Algo que, por ejemplo, me gustaba mucho de pequeño era ver cómo las cerdas amamantaban a sus crías. Según se acercaba la hora, la excitación y la algarabía iban creciendo en la pocilga mientras los cerditos reclamaban chillando su alimento. Entonces la madre se tumbaba y los lechoncitos se abalanzaban sobre los pezones. En cuanto conseguían aferrarse a uno, cesaban en sus gruñidos y se ponían a chupar rápidamente, aunque, si eran desplazados por algún otro aspirante, retomaban los alaridos y la pugna por volver a coger puesto. De esta suerte, si había suficientes plazas para todos, al cabo de un rato reinaba en la cuadra la paz, el chupeteo y el silencio. Pero, cuando no las había, los desafortunados se quedaban alrededor protestando desesperadamente. Ya de mayor, múltiples espectáculos humanos me han recordado a éste. Bastantes silencios, tan clamorosos como incomprensibles, bastantes protestas, tan encendidas como inesperadas, me parecieron mucho más explicables si se tenía en cuenta la posición de los protagonistas en relación al «teto».
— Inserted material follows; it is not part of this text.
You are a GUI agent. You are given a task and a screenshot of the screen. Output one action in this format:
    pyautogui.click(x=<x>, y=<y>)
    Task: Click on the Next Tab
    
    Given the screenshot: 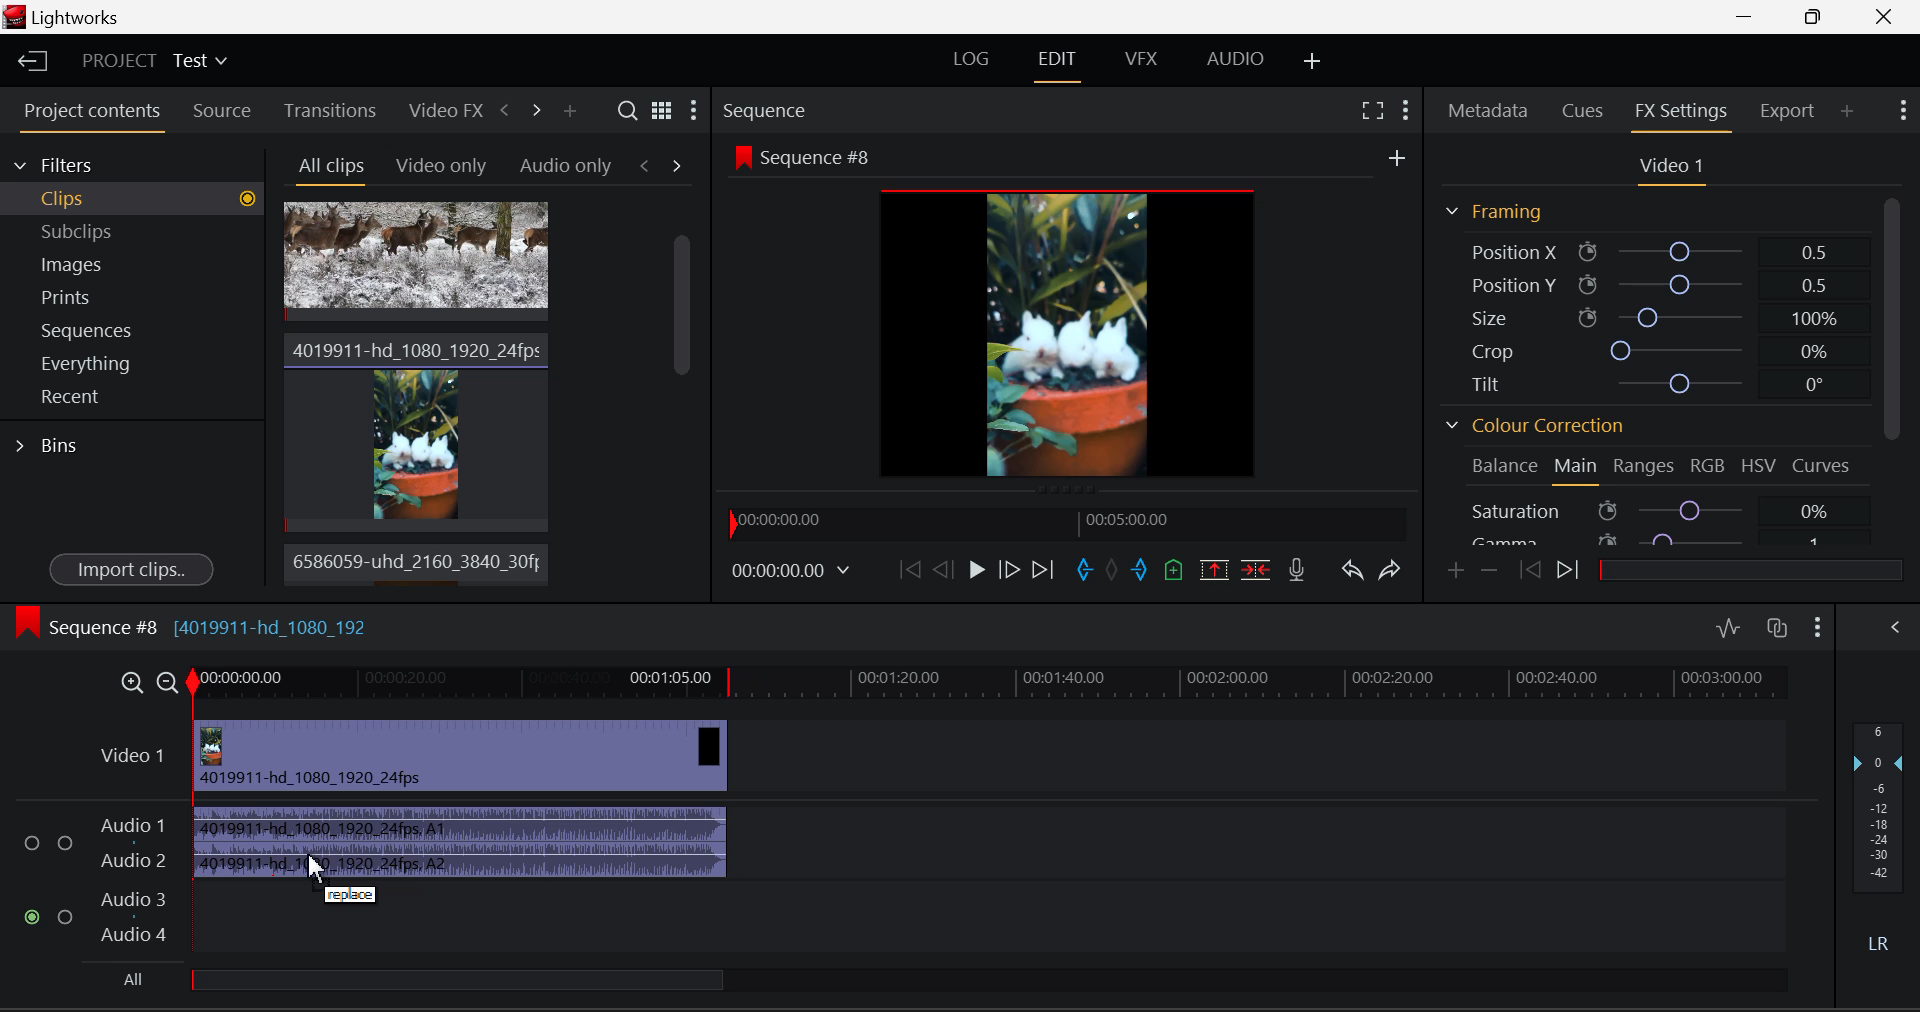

También los habitantes de nuestro gallinero, sin ser ni de lejos tan divertidos como los de mi amiga Celsa, eran fuente de interesantes observaciones. Allí la jerarquía era absolutamente estricta y la disciplina se mantenía a picotazos con una eficacia que ya quisieran para sí muchas organizaciones. Tarde o temprano, sin embargo, el dueño consideraba que el jefe supremo del corral ya había cumplido su ciclo y, en pago a los servicios prestados, le invitaba a compartir su mesa dejando que uno de los gallitos subordinados ocupara su puesto o trayendo uno de afuera al efecto. Si éste era el único aspirante que quedaba, la transición se hacía sin sobresaltos, pero, si había otro de fuerza parecida, los resultados eran espectaculares. Las amenazas, las persecuciones y las peleas se sucedían sin interrupción. Incluso, las gallinas parecían contagiarse de la locura, los enfrentamientos se multiplicaban y la producción caía en picado. La única manera de lograr la paz y acabar con las roturas de huevos era sacrificar a uno de los contendientes, algo que sabían muy bien todos los campesinos y que no deberían olvidar los secretarios de organización de los partidos.

Los animo, en fin, a que se den un paseo por el campo con los ojos bien abiertos y observen por sí mismos. Muchos espectáculos poco edificantes de la vida pública les parecerán más fáciles de entender después de eso y puede que hasta les arranquen, como a mí, una sonrisa.